Given exercise A
From the interview on cultured meat, extract the passage that starts at "In my opinion" and ends at "30 years' time.".

1) Based on the study results, what do you think the prospects for cultured meat, produced in a laboratory, really are?

In my opinion cultured meat will play a growing role as soon as products are available. The market will certainly continue to grow as acceptance and familiarity increase, and further product refinements are made, so that we might someday no longer be talking about a niche product. However, I don't like black-and-white scenarios. We believe that traditionally produced meat will still maintain a large market share in 30 years' time.

2) The PHW Group has already secured shares and access to the technology. What were the reasons for taking this action?

We believe in growth through diversity. In more specific terms this means that we, as a company, have always taken unconventional paths. We began investigating alternative concepts of animal husbandry long before the organic boom, thus enabling the consumer to consciously choose a specific animal husbandry concept.

Given exercise B
Convert the listing, from its beginning through the line containing "will tap(813, 280).", into a numbered list with blank lines omitted.

Raw data
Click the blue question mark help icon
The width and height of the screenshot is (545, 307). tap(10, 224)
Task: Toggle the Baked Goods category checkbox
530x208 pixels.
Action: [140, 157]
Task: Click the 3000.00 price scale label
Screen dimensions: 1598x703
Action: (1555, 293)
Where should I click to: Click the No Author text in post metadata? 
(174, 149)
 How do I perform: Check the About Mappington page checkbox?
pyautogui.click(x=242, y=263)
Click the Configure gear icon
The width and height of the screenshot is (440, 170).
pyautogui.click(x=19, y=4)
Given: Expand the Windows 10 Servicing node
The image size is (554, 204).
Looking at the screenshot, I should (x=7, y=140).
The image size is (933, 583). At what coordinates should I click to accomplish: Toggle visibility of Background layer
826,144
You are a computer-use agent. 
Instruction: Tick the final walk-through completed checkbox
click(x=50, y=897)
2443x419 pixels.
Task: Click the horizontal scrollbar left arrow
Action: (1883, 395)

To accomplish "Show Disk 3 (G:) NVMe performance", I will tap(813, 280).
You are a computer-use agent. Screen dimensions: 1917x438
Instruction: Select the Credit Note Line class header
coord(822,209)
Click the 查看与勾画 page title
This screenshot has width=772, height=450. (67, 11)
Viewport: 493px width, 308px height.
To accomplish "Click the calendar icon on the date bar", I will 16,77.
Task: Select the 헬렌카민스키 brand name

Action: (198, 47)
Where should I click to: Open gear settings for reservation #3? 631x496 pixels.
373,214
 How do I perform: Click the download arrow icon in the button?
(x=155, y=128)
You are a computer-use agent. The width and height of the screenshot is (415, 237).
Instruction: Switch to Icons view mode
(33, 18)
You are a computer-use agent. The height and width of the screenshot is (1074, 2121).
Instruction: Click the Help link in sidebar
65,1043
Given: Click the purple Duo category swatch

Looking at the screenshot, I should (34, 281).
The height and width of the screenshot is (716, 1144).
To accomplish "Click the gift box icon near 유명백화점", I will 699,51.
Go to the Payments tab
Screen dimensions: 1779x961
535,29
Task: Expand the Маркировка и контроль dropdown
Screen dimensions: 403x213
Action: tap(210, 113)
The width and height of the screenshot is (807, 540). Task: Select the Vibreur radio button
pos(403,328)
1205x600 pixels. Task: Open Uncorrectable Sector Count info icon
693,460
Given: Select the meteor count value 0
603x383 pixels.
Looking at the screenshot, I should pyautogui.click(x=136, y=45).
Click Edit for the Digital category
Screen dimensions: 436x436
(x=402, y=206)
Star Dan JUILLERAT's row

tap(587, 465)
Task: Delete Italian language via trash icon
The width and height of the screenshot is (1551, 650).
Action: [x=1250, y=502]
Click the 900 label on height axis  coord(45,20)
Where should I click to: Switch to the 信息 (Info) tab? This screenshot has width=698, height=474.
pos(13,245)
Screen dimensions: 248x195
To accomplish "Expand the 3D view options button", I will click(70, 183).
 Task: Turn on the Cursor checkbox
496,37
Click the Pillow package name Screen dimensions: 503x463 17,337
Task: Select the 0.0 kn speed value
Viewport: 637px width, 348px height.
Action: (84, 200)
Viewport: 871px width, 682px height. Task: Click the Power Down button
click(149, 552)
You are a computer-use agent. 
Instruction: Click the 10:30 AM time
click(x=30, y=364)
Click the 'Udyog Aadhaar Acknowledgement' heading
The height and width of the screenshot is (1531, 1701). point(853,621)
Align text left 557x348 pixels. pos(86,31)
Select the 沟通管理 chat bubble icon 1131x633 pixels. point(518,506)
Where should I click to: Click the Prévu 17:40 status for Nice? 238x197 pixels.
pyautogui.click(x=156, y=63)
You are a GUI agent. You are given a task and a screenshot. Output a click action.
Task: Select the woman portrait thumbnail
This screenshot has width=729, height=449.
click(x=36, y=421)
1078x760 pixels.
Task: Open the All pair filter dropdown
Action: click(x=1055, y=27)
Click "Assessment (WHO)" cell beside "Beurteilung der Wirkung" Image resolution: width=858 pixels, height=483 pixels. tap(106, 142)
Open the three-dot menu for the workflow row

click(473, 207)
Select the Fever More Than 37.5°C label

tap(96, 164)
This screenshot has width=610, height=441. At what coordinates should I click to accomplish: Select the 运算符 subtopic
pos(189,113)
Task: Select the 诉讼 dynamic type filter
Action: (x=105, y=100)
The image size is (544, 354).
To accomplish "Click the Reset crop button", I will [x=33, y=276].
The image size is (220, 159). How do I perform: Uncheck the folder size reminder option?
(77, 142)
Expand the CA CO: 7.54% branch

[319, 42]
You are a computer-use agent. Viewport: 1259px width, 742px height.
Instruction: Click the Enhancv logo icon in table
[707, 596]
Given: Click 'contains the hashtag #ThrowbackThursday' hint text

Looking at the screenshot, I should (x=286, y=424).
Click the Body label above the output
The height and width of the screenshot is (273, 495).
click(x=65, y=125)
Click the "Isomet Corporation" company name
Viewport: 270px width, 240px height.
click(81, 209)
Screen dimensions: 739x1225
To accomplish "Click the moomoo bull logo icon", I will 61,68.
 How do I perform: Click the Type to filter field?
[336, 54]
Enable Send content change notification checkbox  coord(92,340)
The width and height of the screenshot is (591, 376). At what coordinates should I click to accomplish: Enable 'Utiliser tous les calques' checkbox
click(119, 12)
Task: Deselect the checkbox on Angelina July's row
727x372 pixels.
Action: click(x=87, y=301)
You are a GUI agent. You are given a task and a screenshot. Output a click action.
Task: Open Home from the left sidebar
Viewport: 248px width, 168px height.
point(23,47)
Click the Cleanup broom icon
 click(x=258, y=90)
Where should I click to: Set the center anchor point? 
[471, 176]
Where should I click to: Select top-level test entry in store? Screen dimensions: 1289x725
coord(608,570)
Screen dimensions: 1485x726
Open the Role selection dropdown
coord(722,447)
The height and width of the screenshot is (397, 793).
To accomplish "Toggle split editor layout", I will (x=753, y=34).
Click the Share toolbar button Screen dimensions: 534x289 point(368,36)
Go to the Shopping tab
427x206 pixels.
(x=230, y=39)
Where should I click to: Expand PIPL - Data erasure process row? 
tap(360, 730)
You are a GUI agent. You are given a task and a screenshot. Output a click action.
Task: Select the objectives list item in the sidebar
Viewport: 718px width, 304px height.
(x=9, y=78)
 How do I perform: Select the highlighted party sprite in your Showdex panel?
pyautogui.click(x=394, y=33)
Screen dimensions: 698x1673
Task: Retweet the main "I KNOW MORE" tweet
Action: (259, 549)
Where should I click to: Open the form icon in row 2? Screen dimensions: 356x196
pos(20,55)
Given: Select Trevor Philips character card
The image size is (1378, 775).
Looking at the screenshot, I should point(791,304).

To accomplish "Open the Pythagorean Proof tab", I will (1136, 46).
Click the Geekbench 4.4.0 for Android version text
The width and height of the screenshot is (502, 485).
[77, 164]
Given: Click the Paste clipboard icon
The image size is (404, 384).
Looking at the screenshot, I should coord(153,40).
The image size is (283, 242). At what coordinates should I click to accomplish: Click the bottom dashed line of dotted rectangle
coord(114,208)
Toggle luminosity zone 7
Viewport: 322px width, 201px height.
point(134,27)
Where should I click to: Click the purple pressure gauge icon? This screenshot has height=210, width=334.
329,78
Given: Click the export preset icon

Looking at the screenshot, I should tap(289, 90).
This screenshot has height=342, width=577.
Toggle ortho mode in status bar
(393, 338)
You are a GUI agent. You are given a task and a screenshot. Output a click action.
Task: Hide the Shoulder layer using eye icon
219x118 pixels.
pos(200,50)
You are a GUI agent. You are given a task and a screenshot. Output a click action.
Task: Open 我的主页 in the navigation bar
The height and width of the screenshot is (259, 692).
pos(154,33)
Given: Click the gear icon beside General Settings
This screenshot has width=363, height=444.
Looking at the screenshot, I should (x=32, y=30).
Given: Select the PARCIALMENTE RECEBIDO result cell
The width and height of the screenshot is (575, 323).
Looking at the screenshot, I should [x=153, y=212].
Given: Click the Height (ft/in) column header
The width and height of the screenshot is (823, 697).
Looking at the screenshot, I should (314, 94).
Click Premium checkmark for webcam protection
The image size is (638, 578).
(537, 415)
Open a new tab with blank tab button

Expected output A
In my opinion cultured meat will play a growing role as soon as products are available. The market will certainly continue to grow as acceptance and familiarity increase, and further product refinements are made, so that we might someday no longer be talking about a niche product. However, I don't like black-and-white scenarios. We believe that traditionally produced meat will still maintain a large market share in 30 years' time.

Expected output B
1. Click the blue question mark help icon
2. The width and height of the screenshot is (545, 307). tap(10, 224)
3. Task: Toggle the Baked Goods category checkbox
4. 530x208 pixels.
5. Action: [140, 157]
6. Task: Click the 3000.00 price scale label
7. Screen dimensions: 1598x703
8. Action: (1555, 293)
9. Where should I click to: Click the No Author text in post metadata? 
10. (174, 149)
11.  How do I perform: Check the About Mappington page checkbox?
12. pyautogui.click(x=242, y=263)
13. Click the Configure gear icon
14. The width and height of the screenshot is (440, 170).
15. pyautogui.click(x=19, y=4)
16. Given: Expand the Windows 10 Servicing node
17. The image size is (554, 204).
18. Looking at the screenshot, I should (x=7, y=140).
19. The image size is (933, 583). At what coordinates should I click to accomplish: Toggle visibility of Background layer
20. 826,144
21. You are a computer-use agent. 
22. Instruction: Tick the final walk-through completed checkbox
23. click(x=50, y=897)
24. 2443x419 pixels.
25. Task: Click the horizontal scrollbar left arrow
26. Action: (1883, 395)
27. To accomplish "Show Disk 3 (G:) NVMe performance", I will tap(813, 280).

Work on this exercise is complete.